== Segment start ==

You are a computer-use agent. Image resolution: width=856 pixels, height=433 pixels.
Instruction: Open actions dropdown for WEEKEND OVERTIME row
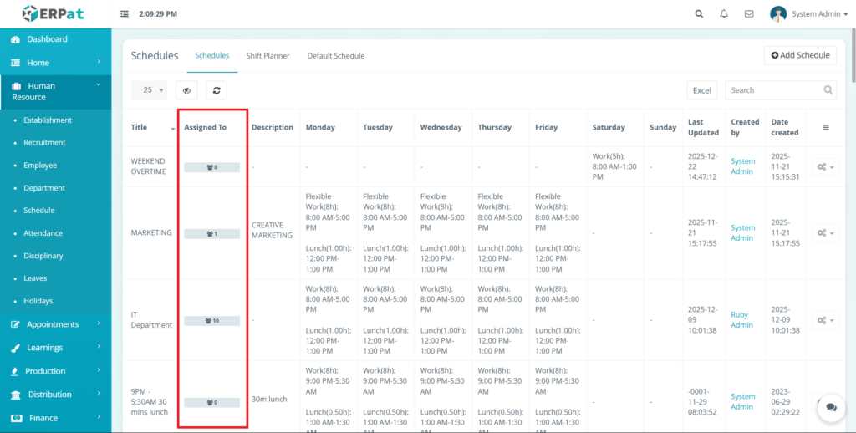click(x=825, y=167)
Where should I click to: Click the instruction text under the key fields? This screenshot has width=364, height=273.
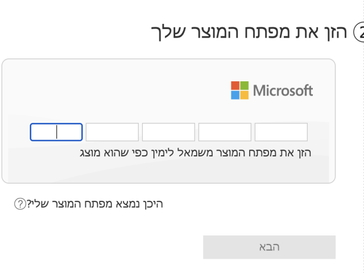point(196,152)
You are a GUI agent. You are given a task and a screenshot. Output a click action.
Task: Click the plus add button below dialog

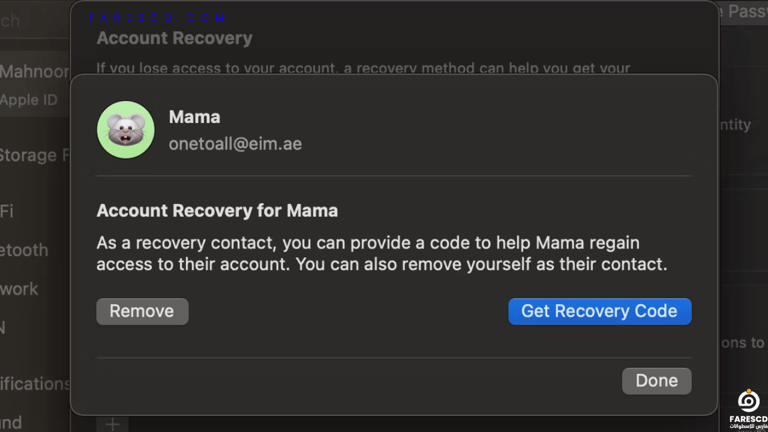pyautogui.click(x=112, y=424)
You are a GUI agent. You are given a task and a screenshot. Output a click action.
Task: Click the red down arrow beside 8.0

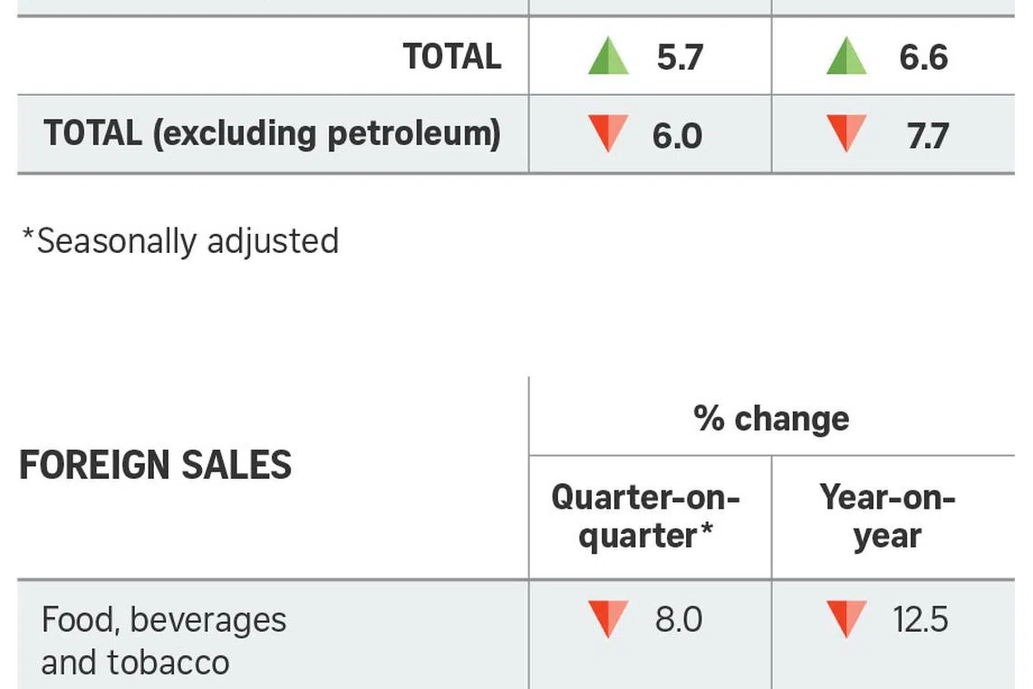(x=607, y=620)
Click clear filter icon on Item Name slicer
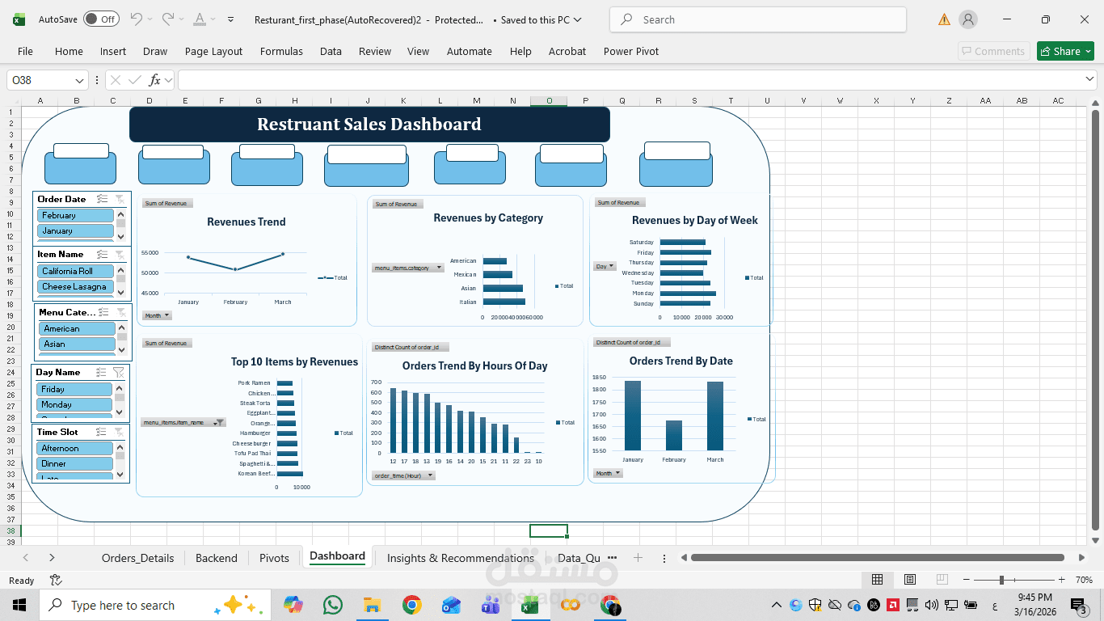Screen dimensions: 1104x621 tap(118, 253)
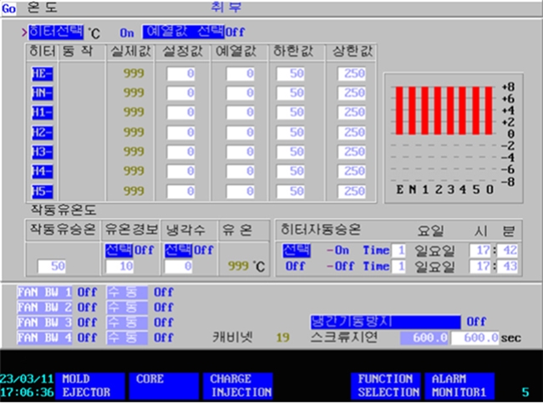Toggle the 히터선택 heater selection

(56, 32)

== Segment end ==

The records above are to be retyped exactly, with every picture left out.

**Response to this task:**
You are a computer-use agent. Image resolution: width=856 pixels, height=433 pixels.
Instruction: Open actions dropdown for WEEKEND OVERTIME row
click(x=825, y=167)
Where should I click to: Click the instruction text under the key fields? This screenshot has width=364, height=273.
point(196,152)
You are a GUI agent. You are given a task and a screenshot. Output a click action.
Task: Click the plus add button below dialog

pyautogui.click(x=112, y=424)
You are a GUI agent. You are given a task and a screenshot. Output a click action.
Task: Click the red down arrow beside 8.0

(x=607, y=620)
Click clear filter icon on Item Name slicer
Screen dimensions: 1104x621 tap(118, 253)
Toggle the 히터선택 heater selection

(56, 32)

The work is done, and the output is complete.